- Born: Mandya district, India
- Other names: CSB, Chandru, Shekar
- Occupations: Film Director, Writer, Author & Advocate
- Years active: 2013–present
- Spouse: Pooja A. V.
- Children: 2

= Chandrashekar Bandiyappa =

Indian film director

Chandrashekar Bandiyappa is an Indian film director who was born in Ummadahalli, a small village from Mandya district. With an academic qualification of M.Sc. from Mysore University, LLB from KSLU, and B.Ed. from Bangalore University and a Diploma in Film Technology from KANFIDA. He has been with the industry for almost two decades now. He has worked as an associate director with many directors including S. Narayan and Rajendra Singh Babu. He made his debut in 2013 with the film Aane Pataaki and rose to fame with the Kannada film Rathavara.

==Personal life==
Chandrashekar Bandiyappa was born on 6 February 1981 into a farming family in Mandya. His parents are Kalegowda and Thayamma.
Bandiyappa married Pooja in 2016 and the couple has two daughters by the names of Bhoomi.B.Gowda and Rahitya.B.Gowda.

Bandiyappa wished to work in the film industry ever since he was a kid, which was highly influenced by his father who was also worked in theatres as an artist.

==Career==
In an interview, Bandiyappa mentioned that his interest for films was primarily inspired by watching his father acting on stage during his childhood. And, this influence was turned into a decision at the age of 11 when he watched his father perform the role of Duryodhana from the epic play Mahabharata in his hometown.

And for the same reason he moved to Bengaluru after finishing his degree in M.Sc. and took up Diploma in Film Technology from KANFIDA, which taught him the depths of film making.

During his career, Bandiyappa has worked as an Assistant & Associate Director with many renowned directors of KFI.

In the year 2006 he entered the industry as an assistant director with the renowned Kannada actor Jai Jagadish who had set to make his debut as a director for the movie Madana. Although, it was not a great box-office success, it did have critiques applauding the story line.

He then went on to work as an associate director with [S. Narayan] and [Rajendra Singh Babu] for many films like Veera Parampare starring Kiccha Sudeepa & Ambareesh directed by S.Narayan, Shyloo starring Golden Star Ganesh and also Bheemoo's Bang Bang Kids starring Upendra & Ramya directed by Rajendra Singh Babu.

Bandiyappa has also written the Kannada version of the Malayalam hit movie Chattambinadu which starred the super star Mammotty and directed by the famous director Shafi.

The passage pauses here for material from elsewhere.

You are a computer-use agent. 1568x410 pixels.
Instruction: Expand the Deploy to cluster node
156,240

Bandiyappa made his debut as a director with the movie Aane Pataaki starring Srujan Lokesh, Jai Jagadish, Sadhu Kokila, Rangayana Raghu and many more. The movie is about a wannabe actor who comes to the city aspiring to become a hero. However, because of his innocence and naivety he is often teased and made fun. He is invited to a party at the house of a movie producer because of an error made by the producers secretary. There he falls in love with a "Star Guest".

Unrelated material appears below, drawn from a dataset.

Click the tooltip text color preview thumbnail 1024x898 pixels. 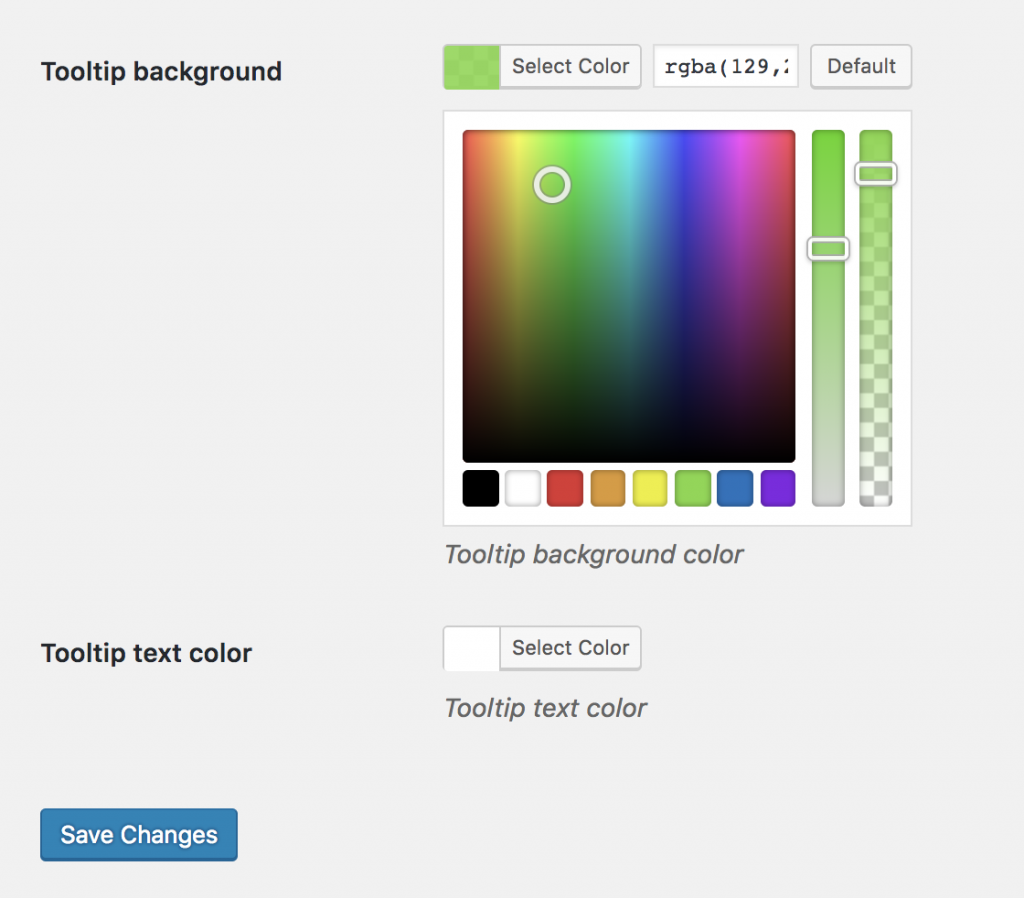coord(470,648)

In August 2014, Bandiyappa joined hands with the Ugramm star Sri Murali for Rathavara. The film hosted the casting of a winning combination comprising P. Ravishankar, Rachita Ram, Sadhu Kokila, Chikkanna, Saurav Lokesh, Charan Raj and many more. Rathavara was released on 4 December 2015 where it received mixed to positive reviews from critics and became a box office hit by running for 125 days in the theatres. Sri Murali also mentioned that one of the action sequences was one of the toughest scenes he ever shot as it was shot near Srirangapattana in a water canal that is almost 3 kilometers long. This also became a key scene which made the audience remember Sri Murali and Saurav Lokesh for a very long time. The camera work is another strong point of this movie and at the helm it was Bhuvan Gowda who later went on to become a top marquee is the world of cinematography. Bhuvan Gowda has also worked as the Cinematographer for KGF: Chapter 1, KGF: Chapter 2 and Salaar:Part 1 – Ceasefire.

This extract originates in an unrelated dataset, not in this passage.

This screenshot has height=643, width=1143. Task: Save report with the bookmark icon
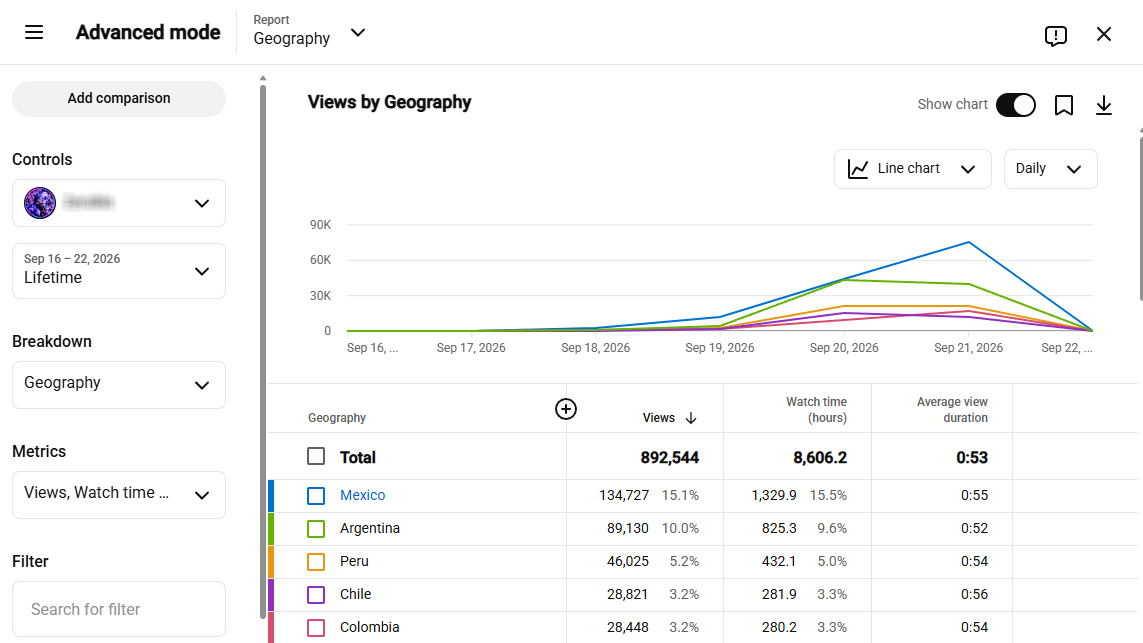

Then in 2018, Bandiyappa directed his next movie Tharakaasura which starred the debutant Vybhav, Manvitha in lead roles. The movie also had the Hollywood actor Danny Sapani as lead villain delivering incredible acting. The movie depicted story of the Budbudke tribe and received a massive response from the audience for the making and story line. The movie was also nominated in two categories in the SIIMA awards.

Bandiyappa's work was recognized and was offered to direct his first Bollywood movie in 2021 Red Collar and has finished shooting with post production in works right now. The movie starrs Kishore Kumar G in the lead along with Sargam Gupta, Rachna Shyam, Sunetra Pandit, Arjun Gowda and more. Music for this movie has been composed by Dharma Vish. The director said that this movie is a bone chilling crime thriller which will keep the audience glued to their seats. Release date to be announced soon.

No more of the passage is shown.